Autobahn A1 zwischen Hamburg und Bremen

Bundesverkehrsminister Alexander Dobrindt (CSU) gerät wegen der drohenden Pleite des privaten Autobahnbetreibers A1 Mobil zunehmend unter Druck. Mehreren Medienberichten vom Wochenende zufolge soll Dobrindt schon seit Jahren von den Finanzproblemen der Betreibergesellschaft gewusst haben. Der Fall könnte für den Steuerzahler noch teurer werden als bisher bekannt.

Die "Berliner Zeitung" berichtete, dass es sogar bereits 2009 erste Krisengespräche zwischen dem Verkehrsministerium und Vertretern von A1 gegeben habe. Ab 2013 hätten dann zwei Schlichtungsverfahren begonnen, die bis 2017 andauerten. Dobrindt ist seit Ende 2013 Verkehrsminister, zuvor hatte der CSU-Politiker Peter Ramsauer das Amt inne.

Die Zeitung schrieb unter Berufung auf das Konsortium weiter, bisher hätten drei Richter in dem Schlichtungsverfahren gegen Dobrindt geurteilt. Ihrer Auffassung nach wäre das Ministerium verpflichtet, die Verträge zugunsten des Konsortiums zu ändern.

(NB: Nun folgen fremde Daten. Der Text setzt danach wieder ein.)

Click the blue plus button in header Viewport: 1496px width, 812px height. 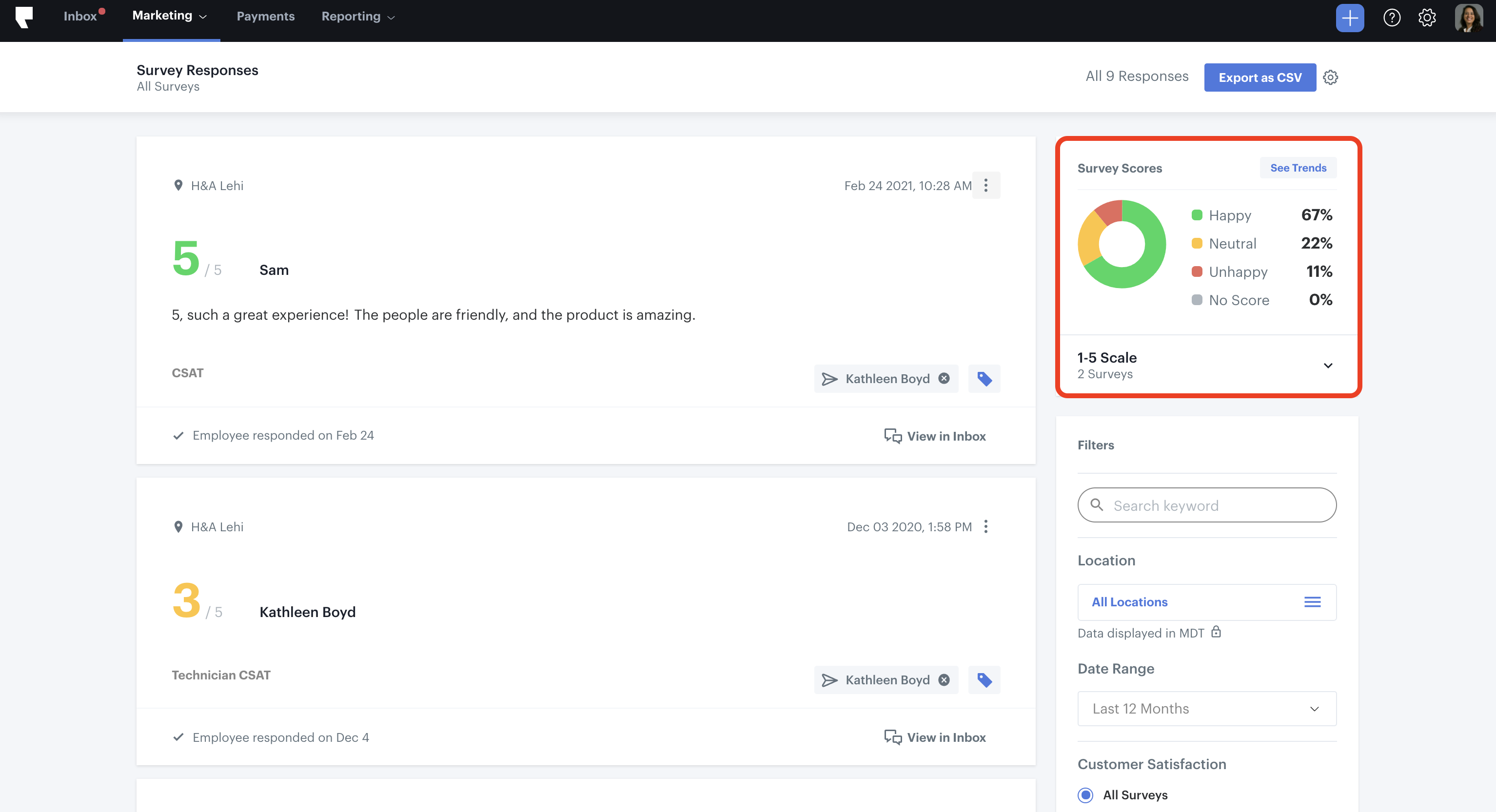pos(1349,18)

A1 Mobil betreibt im Rahmen einer öffentlich-privaten Partnerschaft (ÖPP) einen Autobahnabschnitt zwischen Hamburg und Bremen. Bei ÖPP-Projekten arbeiten Staat und Wirtschaft zusammen. Der Autobahnausbau wird privat finanziert, der Geldgeber betreibt die Strecke anschließend für mehrere Jahrzehnte. Im Gegenzug erhält er vom Bund jährlich die dort anfallenden Lkw-Mauteinnahmen.

Der sechsspurige Ausbau zwischen Hamburg und Bremen von 2008 bis 2012 war seinerzeit das größte derartige Projekt. Während der Bauzeit sorgten Schäden wie Schlaglöcher an neu eröffneten Teilstücken für Aufsehen und unvorhergesehene Kosten. Inzwischen wurden noch mehrere größere ÖPP-Bauten auf deutschen Autobahnen begonnen oder geplant.

Am Mittwoch war bekannt geworden, dass A1 Mobil die Pleite droht. Medienberichten zufolge warnte der Betreiber das Bundesverkehrsministerium in einem Brief vor einer "existenzbedrohenden Situation". Demnach blieben die geplanten Erlöse aus der Lkw-Maut aus. Das Konsortium habe deshalb Klage gegen die Bundesrepublik eingereicht. Gesellschafter von A1 Mobil sind das emsländische Bauunternehmen Bunte und der britische Finanzinvestor John Laing.